27
Jul
2020

What Does the Disqualification of Marc Nadon Mean for Criminal Law?

July 27th, 2020

The legal and political worlds were set abuzz late last week with the release of the much-anticipated decision of the Supreme Court of Canada in the case officially called Reference Re Supreme Court Act ss. 5 and 6, but known to most as the Nadon Reference.  The case required the Court to consider the validity of the federal government’s appointment of the Honourable Marc Nadon to the country’s highest court.

Justice Nadon was, at the time, a semi-retired judge of the Federal Court of Appeal, and the government appointed him to replace the retiring criminal justice giant Morris Fish, who retired from the Court in the summer of 2013.  The Supreme Court of Canada is composed of nine justices, of whom three are traditionally appointed from either the Quebec legal profession or the Quebec Courts.  At the time of his appointment, Nadon, J. was neither a member of the Quebec legal profession (a lawyer), nor of Quebec’s courts.  This was the focus of the challenge.

The challenge was started by a prominent Toronto immigration lawyer who, ironically enough, went to the Federal Court (one step below the very Court from which Nadon, J. was appointed), seeking an Order preventing the appointment.  The argument was that even though Nadon, J. had been a Quebec lawyer for many years before going to the Federal Court, he could not go to the Supreme Court of Canada from the Federal Court system if he were to go as a Quebec appointment.

There has been much speculation as to why the government appointed Nadon, J. in the first place.  According to many, he was not only not on the short list, but was not even on the “long list” of those generally expected to get the nod.  There is a consensus among many, however, that it was Nadon, J.’s spirited dissent supporting the federal government’s refusal to repatriate Canadian Al Qaeda  member Omar Khadr to Canada from Guantanamo Bay that caught the government’s favour.

It cannot be forgotten that this government has supported tightened and toughened criminal justice laws relating not only to drugs, but also to firearms, and of course international terrorism.  Perhaps the Prime Minister felt that Nadon, J. would bring deference to government, and not challenge, in his opinions at the high court. Whatever the various motivations, the case was watched carefully, and by many.  Some were interested in the politics and what it means for the Court.  Others were interested in the law.

The Court’s decision, shared by six of the seven judges who heard the case, was that the appointment was invalid.  It was not just because the government had gone about the process in the technically problematic fashion of appointing someone who did not meet the eligibility criteria on the face of the Supreme Court Act.  If that were the only reason, then without doubt, the government could just change the Supreme Court Act and try again.  What matters about the case is that the Court recognized that the spirit of the law requiring that Quebec appointments come from a pool of either Quebec judges or Quebec lawyers means something.

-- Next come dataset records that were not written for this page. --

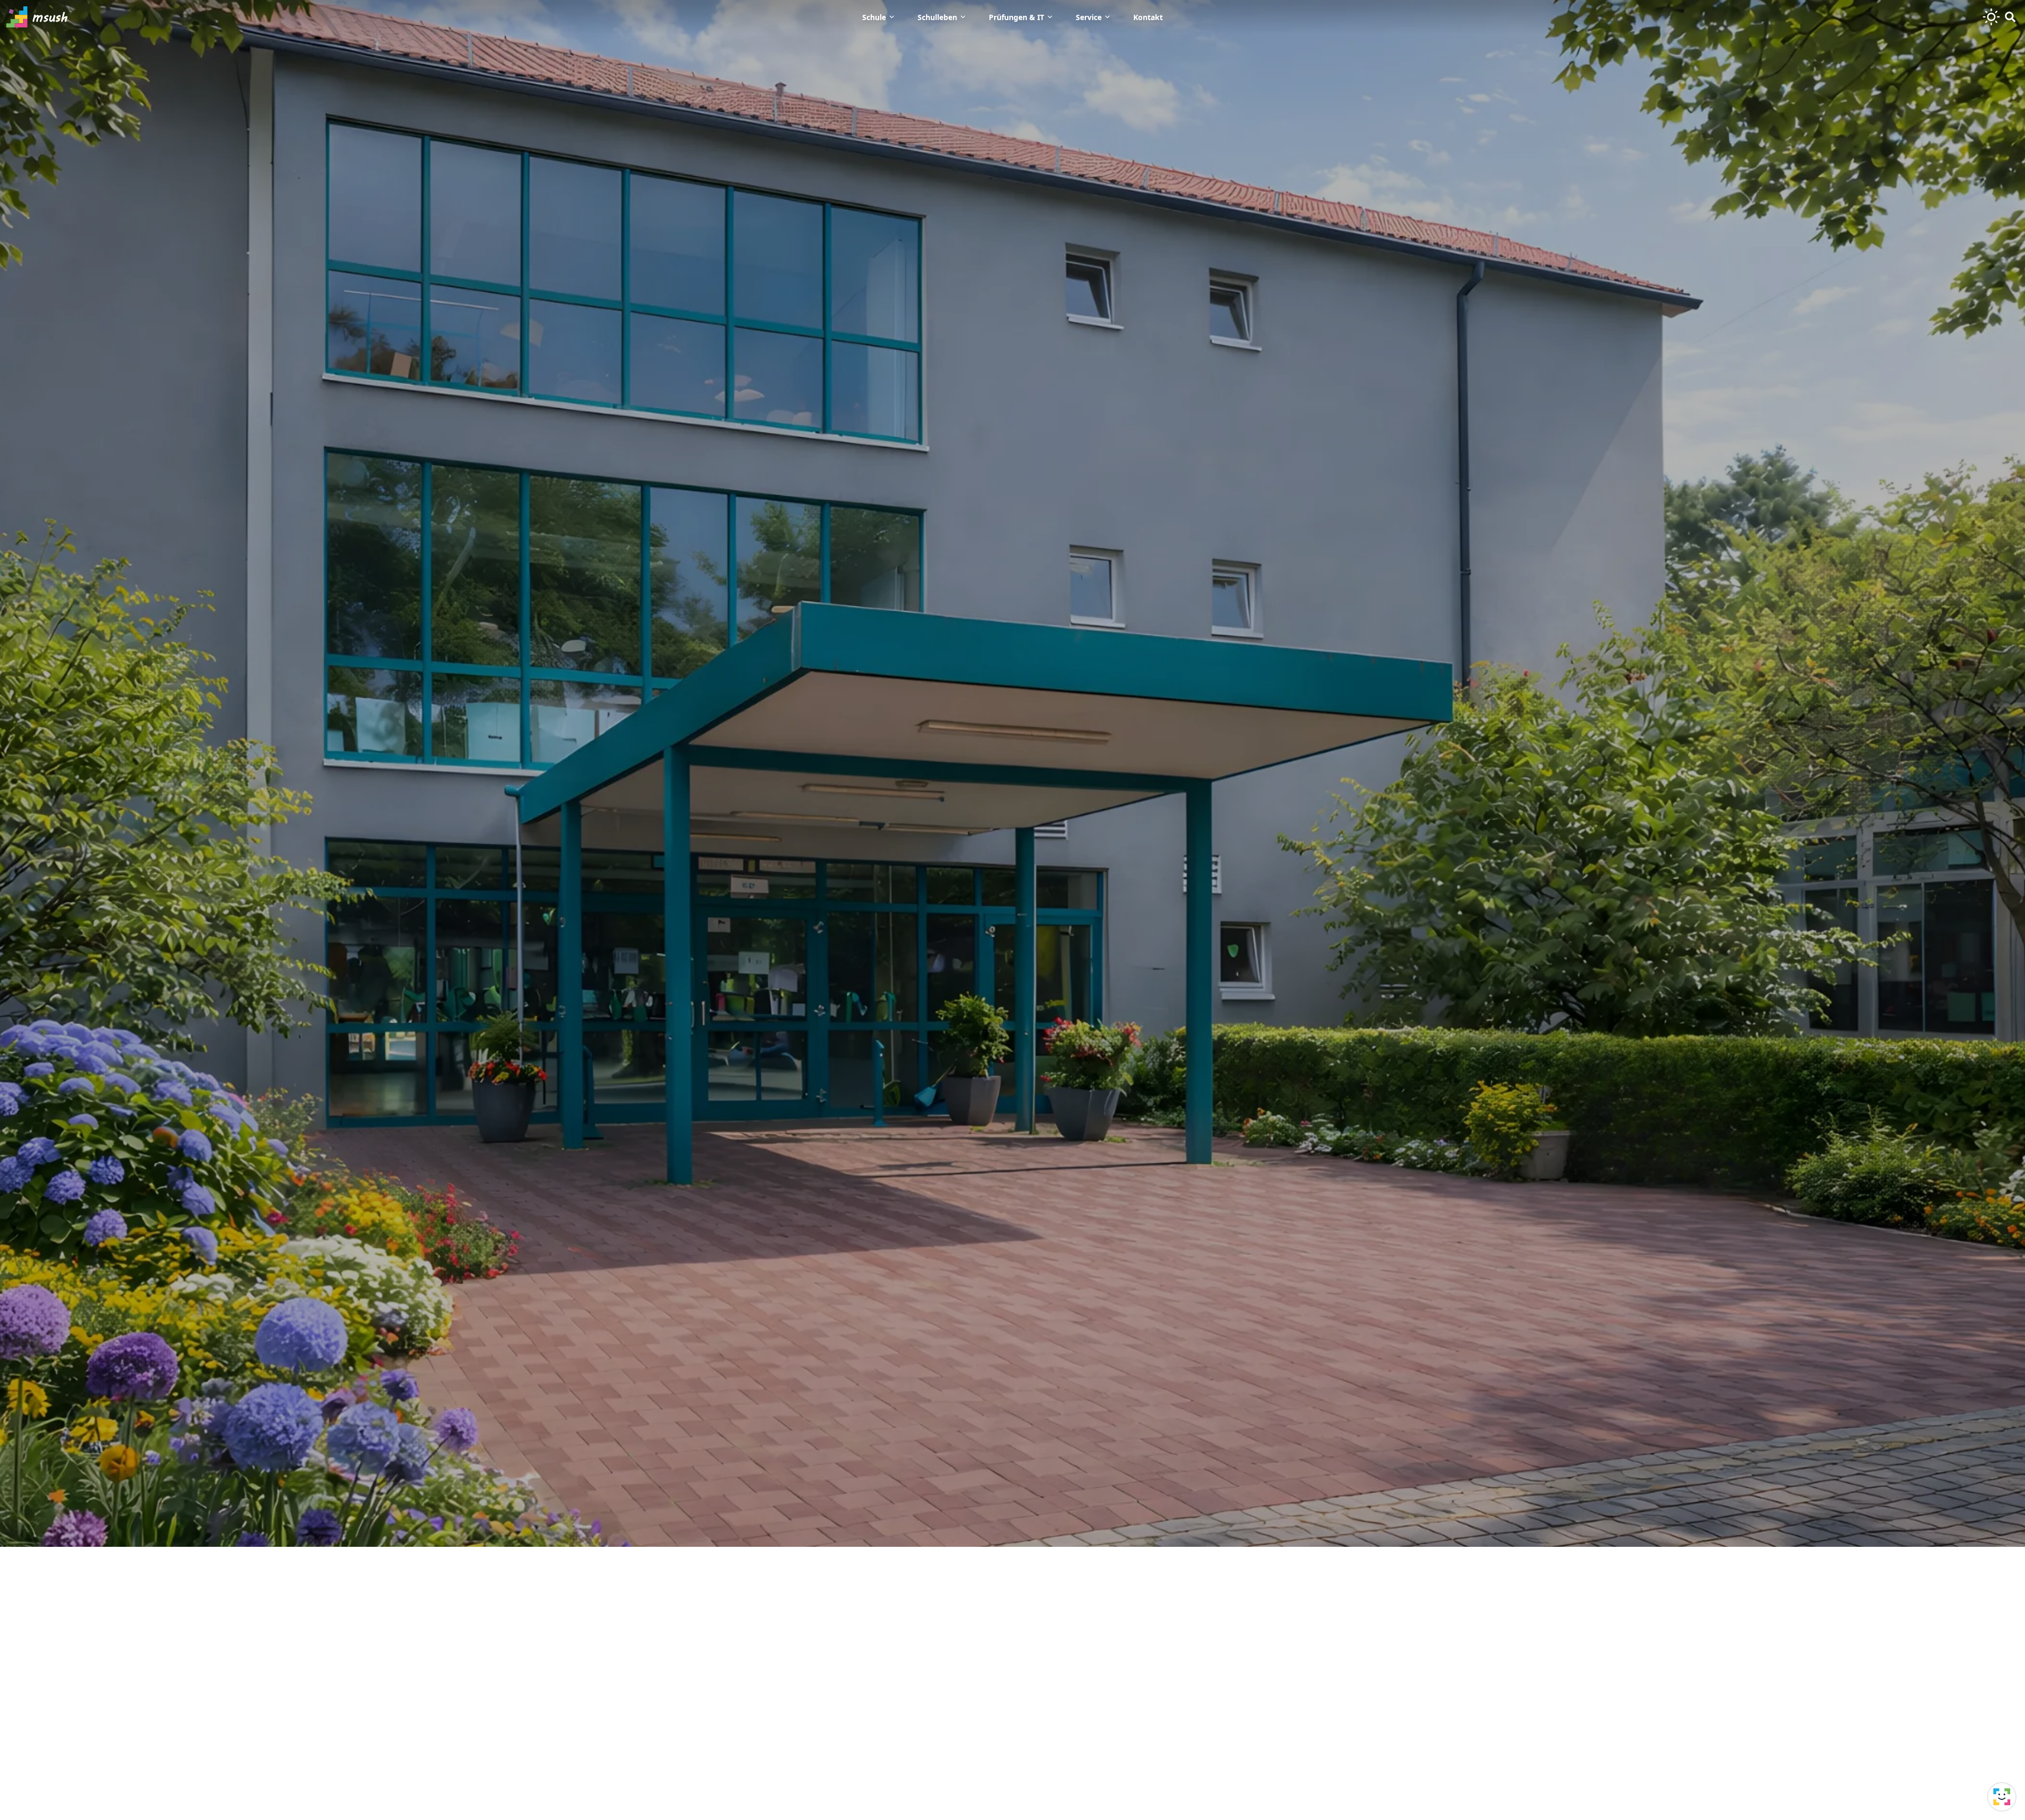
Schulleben (937, 17)
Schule (874, 17)
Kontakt (1148, 17)
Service (1089, 17)
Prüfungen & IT (1016, 17)
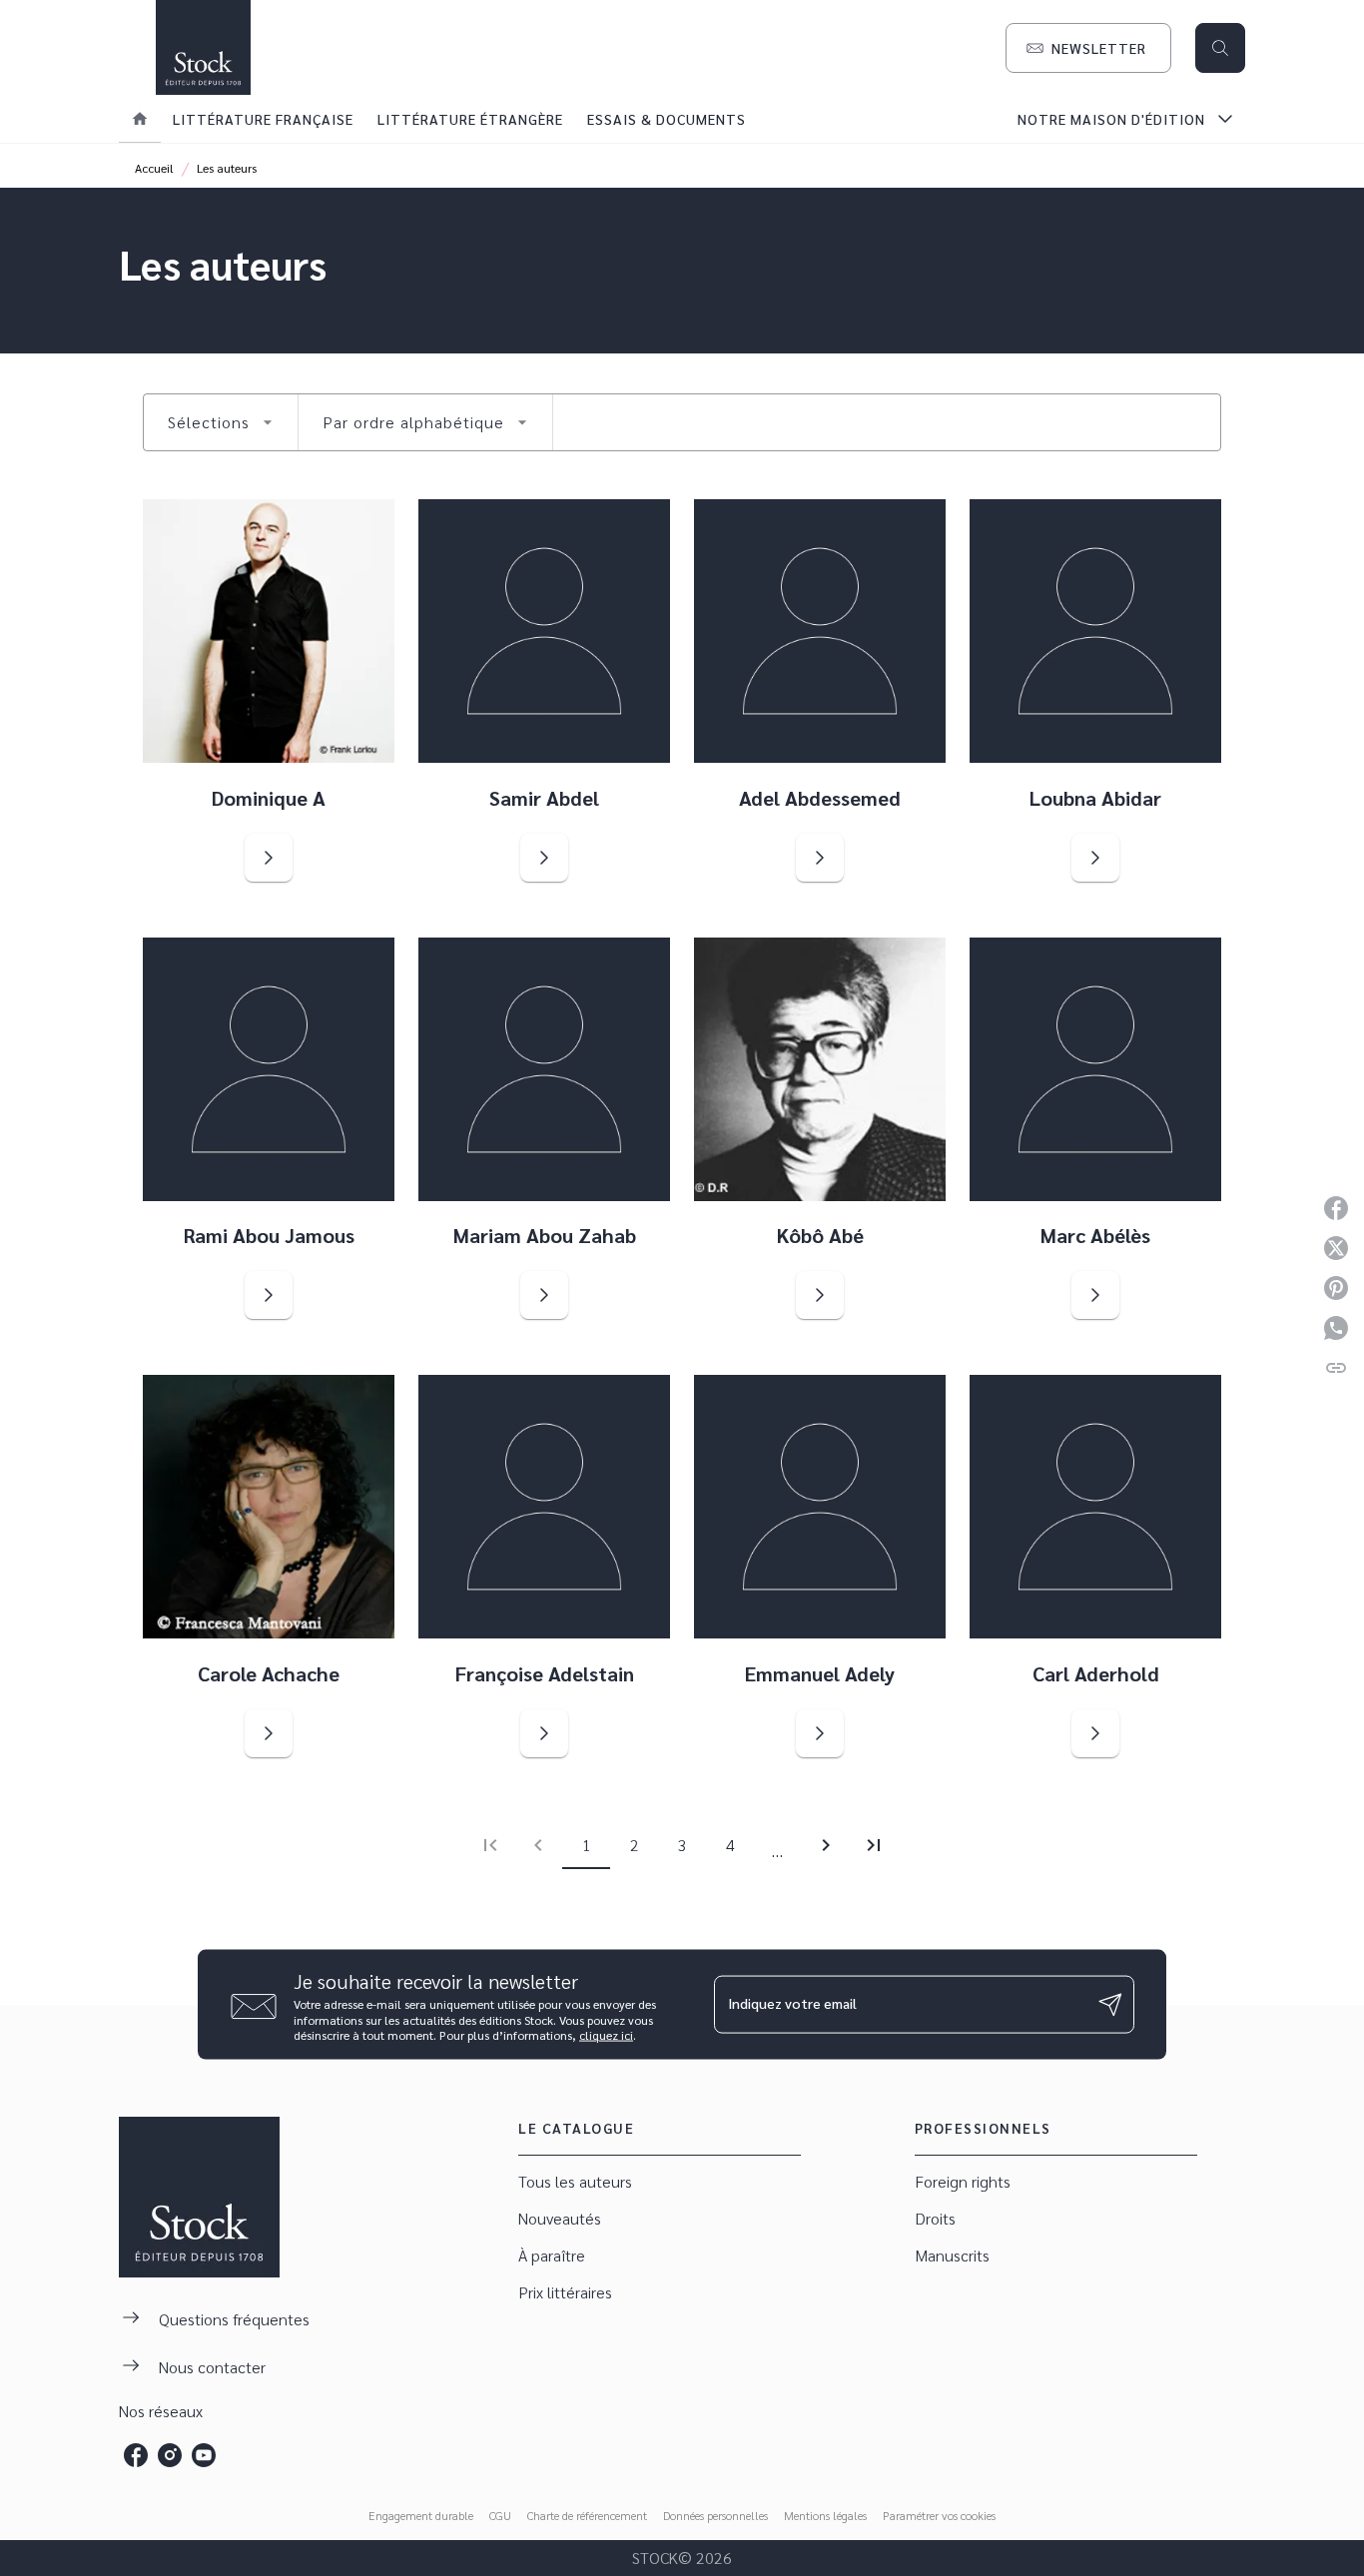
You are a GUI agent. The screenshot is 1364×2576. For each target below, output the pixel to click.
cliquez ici (606, 2035)
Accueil (154, 168)
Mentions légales (825, 2515)
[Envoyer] (1110, 2005)
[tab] (140, 119)
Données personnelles (715, 2515)
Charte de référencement (587, 2515)
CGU (500, 2515)
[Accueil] (203, 47)
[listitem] (136, 2455)
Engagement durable (420, 2515)
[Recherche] (1220, 48)
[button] (1088, 48)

Canada is a country of numerous legal systems.  Some call it inter-normativity.  Others describe it as multiple legal streams flowing into one “legal river”.  The Court held that the integrity of one of the most important streams, the civil law, as well as the legitimacy of the Court in the eyes of many in the country’s most populous province, Quebec, required that the government follow the basic expectation that the Quebec contingent on the Court be from Quebec, in terms of legal tradition and not just last name.

So, what does this mean for the criminal law?  We cannot know yet what will be the “ins and outs” for future challenges to, say, antiterrorism laws, or whether the the next appointment will be any less deferential than this one may have been.  What strikes me, however, is two things.  First, the Court struck a blow for judicial independence.  It is the Court’s place to interpret law, and when the government tries to change the fundamental law of the nation – the Constitution – without going through the peculiar super-majorities that that requires, the Court has shown it will stand up and draw the line.  For criminal accused, who are typically the most feared and least supported, this is an extremely important – even vital – attribute of the legal system.  Indeed, the golden thread of the criminal law, which is the presumption of innocence, depends for its very breath, on a judiciary that is not afraid to stand up to the state.


The second observation is this: unlike in many titanic constitutional struggles over the years, this case was not a battle of the federal government versus a huge corporation or against a competing provincial government.  This was not even the Crown versus an accused in the well-understood forum of the criminal trial.

What this was, was a creative and fearless lawyer who thought something was wrong, and he stood up to fight it.  Had he not done so, Nadon, J. would be a Justice of Canada’s highest Court.  This writer does not know what that would have meant and what his legacy would have been, but knows that what happened means at least this: our legal system still not only allows, but creates great open space for, creative, courageous and independent lawyers to bring truth to power, and to win. 

As a result, the Nadon Reference means, to me at least, that the Courts and the legal profession are both independent.  Hear hear.